Un solo modelo LLM de IA generativa puede generar emisiones de 300 toneladas de CO2, según la Universidad de Massachusetts. Para el entrenamiento del modelo de ChatGPT-3, se consumieron 700.000 litros de agua en refrigeración de centros de datos, según la UC Riverside, que calculó que el consumo de agua de las iniciativas relacionadas con la IA estaría entre 4.000 y 7.000 millones de metros cúbicos al año en 2027.

Estos datos los dio Dejan Glavas, director del nuevo Instituto IA para la Sostenibilidad de ESSCA, en la inauguración en París de este centro de investigación que buscar arrojar algo de luz en la interacción entre la inteligencia artificial y la sostenibilidad. Son datos que impresionan por ese impacto directo negativo de la IA en el medioambiente y que nos hacen conscientes de la necesidad de incorporar la perspectiva de la sostenibilidad en los desarrollos de la IA.

Por supuesto, no está sobre la mesa poner freno a la inteligencia artificial generativa. Al contrario, su capacidad tiene el potencial de influir muy positivamente sobre la sostenibilidad.
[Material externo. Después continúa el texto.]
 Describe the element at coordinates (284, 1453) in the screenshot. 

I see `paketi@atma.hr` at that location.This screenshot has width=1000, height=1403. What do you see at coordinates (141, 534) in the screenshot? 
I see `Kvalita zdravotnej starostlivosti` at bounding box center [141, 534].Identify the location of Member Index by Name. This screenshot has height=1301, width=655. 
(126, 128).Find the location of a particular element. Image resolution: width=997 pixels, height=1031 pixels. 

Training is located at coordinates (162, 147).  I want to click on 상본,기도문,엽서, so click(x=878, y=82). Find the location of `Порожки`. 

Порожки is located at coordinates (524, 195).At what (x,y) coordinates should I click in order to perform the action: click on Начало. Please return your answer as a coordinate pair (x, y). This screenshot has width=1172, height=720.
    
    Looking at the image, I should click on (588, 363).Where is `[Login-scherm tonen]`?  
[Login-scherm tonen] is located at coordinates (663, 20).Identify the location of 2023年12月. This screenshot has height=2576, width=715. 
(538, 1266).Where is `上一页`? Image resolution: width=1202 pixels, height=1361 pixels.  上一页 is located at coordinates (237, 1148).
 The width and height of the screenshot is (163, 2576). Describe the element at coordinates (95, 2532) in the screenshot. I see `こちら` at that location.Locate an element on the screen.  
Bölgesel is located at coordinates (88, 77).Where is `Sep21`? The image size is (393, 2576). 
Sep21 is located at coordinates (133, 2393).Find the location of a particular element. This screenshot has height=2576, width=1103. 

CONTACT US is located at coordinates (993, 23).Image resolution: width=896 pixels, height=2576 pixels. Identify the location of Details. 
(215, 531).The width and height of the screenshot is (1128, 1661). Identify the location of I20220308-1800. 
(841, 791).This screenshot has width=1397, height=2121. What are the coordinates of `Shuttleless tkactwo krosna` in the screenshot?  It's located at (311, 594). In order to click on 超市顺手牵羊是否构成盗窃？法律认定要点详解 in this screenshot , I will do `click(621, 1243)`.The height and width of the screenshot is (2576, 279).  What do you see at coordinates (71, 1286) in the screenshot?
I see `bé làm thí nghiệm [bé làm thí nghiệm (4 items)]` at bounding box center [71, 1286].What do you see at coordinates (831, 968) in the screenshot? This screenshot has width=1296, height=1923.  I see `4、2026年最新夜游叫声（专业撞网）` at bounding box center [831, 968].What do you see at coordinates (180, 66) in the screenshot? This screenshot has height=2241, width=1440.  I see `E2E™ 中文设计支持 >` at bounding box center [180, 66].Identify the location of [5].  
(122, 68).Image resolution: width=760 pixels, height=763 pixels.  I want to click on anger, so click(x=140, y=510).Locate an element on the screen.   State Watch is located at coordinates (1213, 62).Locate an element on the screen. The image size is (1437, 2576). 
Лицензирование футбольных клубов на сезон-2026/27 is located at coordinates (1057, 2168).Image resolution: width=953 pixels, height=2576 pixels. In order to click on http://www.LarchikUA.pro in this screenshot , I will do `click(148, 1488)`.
Así, después de mostrar el consumo de agua estimado de la IA y sus emisiones de CO2, Glavas dio varios ejemplos de cómo la IA puede ayudar a la sostenibilidad, empezando por la optimización de la producción, que supone un ahorro de materias primas.

Además, la IA tiene un papel clave en las ciudades inteligentes, optimizando la gestión del tráfico, de los residuos y de la energía, como en el caso del alumbrado público inteligente de Zúrich, que redujo el consumo eléctrico en un 70%. También es fundamental la IA en proyectos como ARCHES, de INRIA (Institut National de Recherche en Informatique et en Automatique), que intenta comprender cómo el huracán Patricia en México, en 2015, pasó de categoría 1 a 5 en 24 horas (los vientos pasaron de 138 a 333 km/h).

Son solo algunos ejemplos de cómo la IA tiene de hecho un impacto positivo sobre el medioambiente, aunque por ahora se mueve en un delicado equilibrio entre el daño que genera a la sostenibilidad y los beneficios que promueve para el medioambiente. Puede que esté sedienta de recursos hídricos, pero se esperan tantas cosas de su capacidad que es difícil negarle el agua.